Kyivstar’ın önemli güvenlik yatırımlarına rağmen API’lere ve Layer 7’ye öncelik verilmediği açık. Bu, birçok kişinin yaptığı kritik bir hatadır. Dünyanın dört bir yanındaki CEO’ların ve CISO’ların başlarını kumdan çıkarmaları gerekiyor. Kyivstar ihlali, modern siber saldırıların yıkıcı potansiyelinin açık bir göstergesidir. Artık önemli olan savunmanızın ihlal edilip edilmeyeceği değil, bunun ne zaman ve ne kadar yıkıcı olacağı. Siber güvenliğe geleneksel yaklaşım artık yeterli değil. API’lerin güvenliğini sağlamaya ve dijital altyapımızın her katmanını güçlendirmeye özellikle odaklanarak stratejilerimizi yeniden düşünmemiz gerekiyor.
Bu, birçok kişinin yaptığı kritik bir hatadır.
Kyivstar’a yapılan saldırı, 24 milyon kadar insanın mobil ve ev internet hizmetini kesintiye uğrattı; bu sadece kurumsal bir felaketin değil, aynı zamanda ulusal bir acil durumun sinyalini verdi. Mali sonuçlar, yaklaşık 100 milyon dolarlık gelir kaybıyla birlikte şaşırtıcıydı ve bu tür ihlallerin ciddi ekonomik yansımalarının altını çiziyordu. Bu olay büyük bir uyandırma çağrısı olmalı. Salt veri hırsızlığından ya da geçici kesintilerden bahsetmiyoruz. Ruslar, işletmeleri dünya çapında tehdit eden güvenlik açıklarından yararlanarak bir şirketin tamamını çökertebileceklerini gösterdiler.

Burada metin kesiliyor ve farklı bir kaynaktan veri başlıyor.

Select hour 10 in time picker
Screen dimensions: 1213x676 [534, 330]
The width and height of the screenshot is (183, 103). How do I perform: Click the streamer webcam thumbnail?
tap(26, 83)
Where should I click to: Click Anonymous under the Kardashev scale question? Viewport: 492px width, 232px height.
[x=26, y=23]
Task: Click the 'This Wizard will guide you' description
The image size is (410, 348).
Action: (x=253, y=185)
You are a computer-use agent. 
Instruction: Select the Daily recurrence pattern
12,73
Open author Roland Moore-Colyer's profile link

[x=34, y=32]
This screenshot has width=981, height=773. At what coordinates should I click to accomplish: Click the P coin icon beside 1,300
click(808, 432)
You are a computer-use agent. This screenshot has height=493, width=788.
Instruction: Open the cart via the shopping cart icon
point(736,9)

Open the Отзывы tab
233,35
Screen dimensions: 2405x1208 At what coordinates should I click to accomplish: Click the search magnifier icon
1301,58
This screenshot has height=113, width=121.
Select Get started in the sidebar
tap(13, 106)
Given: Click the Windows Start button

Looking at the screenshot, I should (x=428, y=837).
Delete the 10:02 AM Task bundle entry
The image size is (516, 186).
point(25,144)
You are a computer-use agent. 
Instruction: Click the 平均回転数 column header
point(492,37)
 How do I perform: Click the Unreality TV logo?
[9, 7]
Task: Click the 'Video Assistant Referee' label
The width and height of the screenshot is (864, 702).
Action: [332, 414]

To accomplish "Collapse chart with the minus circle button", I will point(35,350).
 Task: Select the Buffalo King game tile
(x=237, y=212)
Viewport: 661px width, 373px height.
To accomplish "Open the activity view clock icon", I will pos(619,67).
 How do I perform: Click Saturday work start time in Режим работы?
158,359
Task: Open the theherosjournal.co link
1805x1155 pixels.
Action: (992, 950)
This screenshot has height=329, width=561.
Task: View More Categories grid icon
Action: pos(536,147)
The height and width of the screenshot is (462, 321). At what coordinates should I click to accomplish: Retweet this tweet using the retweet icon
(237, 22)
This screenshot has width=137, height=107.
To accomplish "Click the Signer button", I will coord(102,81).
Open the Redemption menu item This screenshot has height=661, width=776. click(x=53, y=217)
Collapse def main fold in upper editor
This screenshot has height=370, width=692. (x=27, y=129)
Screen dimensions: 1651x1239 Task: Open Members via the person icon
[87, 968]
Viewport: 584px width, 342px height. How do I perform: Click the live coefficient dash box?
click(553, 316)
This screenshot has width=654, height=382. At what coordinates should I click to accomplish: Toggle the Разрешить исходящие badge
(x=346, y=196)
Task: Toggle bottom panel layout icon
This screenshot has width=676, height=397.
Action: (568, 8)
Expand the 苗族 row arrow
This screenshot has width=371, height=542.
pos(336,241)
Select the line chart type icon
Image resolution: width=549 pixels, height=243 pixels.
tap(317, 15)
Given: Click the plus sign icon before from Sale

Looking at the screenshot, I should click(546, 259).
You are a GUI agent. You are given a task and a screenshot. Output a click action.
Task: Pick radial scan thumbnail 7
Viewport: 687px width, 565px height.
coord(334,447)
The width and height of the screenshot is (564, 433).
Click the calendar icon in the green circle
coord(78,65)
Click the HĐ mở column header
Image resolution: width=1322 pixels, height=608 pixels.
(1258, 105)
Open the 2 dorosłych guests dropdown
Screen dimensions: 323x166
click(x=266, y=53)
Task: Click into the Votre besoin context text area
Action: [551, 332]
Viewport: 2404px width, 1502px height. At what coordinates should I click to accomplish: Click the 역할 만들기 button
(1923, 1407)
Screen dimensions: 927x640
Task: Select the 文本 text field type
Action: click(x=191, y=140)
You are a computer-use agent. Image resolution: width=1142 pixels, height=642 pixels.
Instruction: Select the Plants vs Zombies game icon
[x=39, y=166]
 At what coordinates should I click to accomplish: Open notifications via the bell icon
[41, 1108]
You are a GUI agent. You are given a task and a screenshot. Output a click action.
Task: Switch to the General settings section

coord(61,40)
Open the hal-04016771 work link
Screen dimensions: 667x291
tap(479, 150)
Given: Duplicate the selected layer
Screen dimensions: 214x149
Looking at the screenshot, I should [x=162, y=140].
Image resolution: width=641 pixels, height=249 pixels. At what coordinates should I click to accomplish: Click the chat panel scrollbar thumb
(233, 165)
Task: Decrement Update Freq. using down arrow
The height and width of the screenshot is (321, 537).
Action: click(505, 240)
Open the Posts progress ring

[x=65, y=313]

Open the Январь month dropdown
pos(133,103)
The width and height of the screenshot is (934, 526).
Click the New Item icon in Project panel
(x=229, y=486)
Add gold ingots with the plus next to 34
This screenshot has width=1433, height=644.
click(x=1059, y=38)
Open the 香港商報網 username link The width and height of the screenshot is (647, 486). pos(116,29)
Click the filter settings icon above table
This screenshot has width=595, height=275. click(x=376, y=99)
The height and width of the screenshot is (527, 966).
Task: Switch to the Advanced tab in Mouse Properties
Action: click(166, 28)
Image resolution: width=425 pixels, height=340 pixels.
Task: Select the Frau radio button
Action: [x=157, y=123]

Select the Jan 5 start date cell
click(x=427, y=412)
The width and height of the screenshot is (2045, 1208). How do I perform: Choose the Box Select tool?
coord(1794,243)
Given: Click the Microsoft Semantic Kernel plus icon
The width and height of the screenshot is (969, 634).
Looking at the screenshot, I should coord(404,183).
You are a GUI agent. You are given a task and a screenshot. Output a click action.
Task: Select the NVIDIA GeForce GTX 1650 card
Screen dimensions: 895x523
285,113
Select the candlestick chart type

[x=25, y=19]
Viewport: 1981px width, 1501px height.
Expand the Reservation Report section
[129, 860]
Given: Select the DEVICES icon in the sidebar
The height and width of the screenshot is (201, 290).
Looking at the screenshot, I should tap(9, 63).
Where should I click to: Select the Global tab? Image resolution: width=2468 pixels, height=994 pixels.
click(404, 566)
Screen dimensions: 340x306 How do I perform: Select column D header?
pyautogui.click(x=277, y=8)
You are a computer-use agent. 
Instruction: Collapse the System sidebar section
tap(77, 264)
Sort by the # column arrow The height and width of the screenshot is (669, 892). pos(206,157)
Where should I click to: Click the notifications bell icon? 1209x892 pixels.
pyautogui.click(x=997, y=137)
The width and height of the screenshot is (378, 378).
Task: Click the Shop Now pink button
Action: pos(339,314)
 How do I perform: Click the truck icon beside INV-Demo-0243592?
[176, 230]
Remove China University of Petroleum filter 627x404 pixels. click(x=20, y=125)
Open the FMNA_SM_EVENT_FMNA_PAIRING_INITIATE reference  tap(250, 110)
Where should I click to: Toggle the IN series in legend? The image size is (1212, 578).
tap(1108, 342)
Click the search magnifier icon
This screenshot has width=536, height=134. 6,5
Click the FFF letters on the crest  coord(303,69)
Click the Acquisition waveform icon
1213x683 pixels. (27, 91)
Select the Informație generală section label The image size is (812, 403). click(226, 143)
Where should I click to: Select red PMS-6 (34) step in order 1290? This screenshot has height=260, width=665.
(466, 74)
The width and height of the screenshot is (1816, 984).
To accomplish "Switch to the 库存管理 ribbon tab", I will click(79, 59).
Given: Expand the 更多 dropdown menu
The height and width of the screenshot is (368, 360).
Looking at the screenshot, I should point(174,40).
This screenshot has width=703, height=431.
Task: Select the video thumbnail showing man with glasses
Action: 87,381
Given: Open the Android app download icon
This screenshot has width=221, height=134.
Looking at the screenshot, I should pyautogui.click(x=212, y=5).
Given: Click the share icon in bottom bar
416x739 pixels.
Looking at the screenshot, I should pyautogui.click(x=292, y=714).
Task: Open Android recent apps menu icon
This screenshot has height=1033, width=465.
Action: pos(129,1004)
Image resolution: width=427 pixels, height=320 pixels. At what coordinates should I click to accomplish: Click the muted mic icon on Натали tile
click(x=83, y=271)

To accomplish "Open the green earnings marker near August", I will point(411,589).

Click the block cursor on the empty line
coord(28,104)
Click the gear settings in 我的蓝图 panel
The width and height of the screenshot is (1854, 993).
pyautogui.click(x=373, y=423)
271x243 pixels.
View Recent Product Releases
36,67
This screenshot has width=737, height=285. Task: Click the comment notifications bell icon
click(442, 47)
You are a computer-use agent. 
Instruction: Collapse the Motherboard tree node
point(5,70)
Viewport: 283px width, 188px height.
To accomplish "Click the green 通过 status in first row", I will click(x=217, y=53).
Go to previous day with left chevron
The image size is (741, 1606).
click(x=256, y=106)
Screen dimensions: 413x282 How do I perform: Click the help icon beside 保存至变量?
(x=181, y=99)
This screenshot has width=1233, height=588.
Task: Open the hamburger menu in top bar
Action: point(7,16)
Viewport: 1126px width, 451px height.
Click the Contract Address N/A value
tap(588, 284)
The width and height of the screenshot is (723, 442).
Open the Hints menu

Buna karşılık, Ukrayna’nın ana casus teşkilatına bağlı bilgisayar korsanları, Moskova merkezli bir internet sağlayıcısının bilgisayar sistemlerini ihlal ederek, Rusya ile Ukrayna arasındaki siber alanda kısasa kısasa bir mücadelenin sinyalini verdi.
Bu tırmanış sadece bölgesel değil küresel bir sorundur ve Batı’ya Sandworm gibi devlet destekli siber grupların yetenekleri ve niyetleri konusunda keskin bir uyarı görevi görmektedir.
Alt çizgi
Dünyanın dört bir yanındaki CEO’ların ve CISO’ların başlarını kumdan çıkarmaları gerekiyor. Kyivstar ihlali, modern siber saldırıların yıkıcı potansiyelinin açık bir göstergesidir. Artık önemli olan savunmanızın ihlal edilip edilmeyeceği değil, bunun ne zaman ve ne kadar yıkıcı olacağı. Siber güvenliğe geleneksel yaklaşım artık yeterli değil. API’lerin güvenliğini sağlamaya ve dijital altyapımızın her katmanını güçlendirmeye özellikle odaklanarak stratejilerimizi yeniden düşünmemiz gerekiyor.
Kyivstar olayı, siber tehditlerin gelişen ve giderek daha yıkıcı hale gelen doğasının çarpıcı bir hatırlatıcısıdır. Sektör liderleri olarak bunu bir dönüm noktası olarak kabul etmeli ve savunmamızı güçlendirmek için hızla harekete geçmeliyiz. Artık kayıtsızlığın ötesine geçmenin ve işletmelerimizin çöküşüne yol açabilecek kritik güvenlik açıklarını ele almanın zamanı geldi. Mesaj açık: Siber güvenliğinizi güçlendirin ya da ciddi sonuçlarla karşılaşın. Seçim bizim.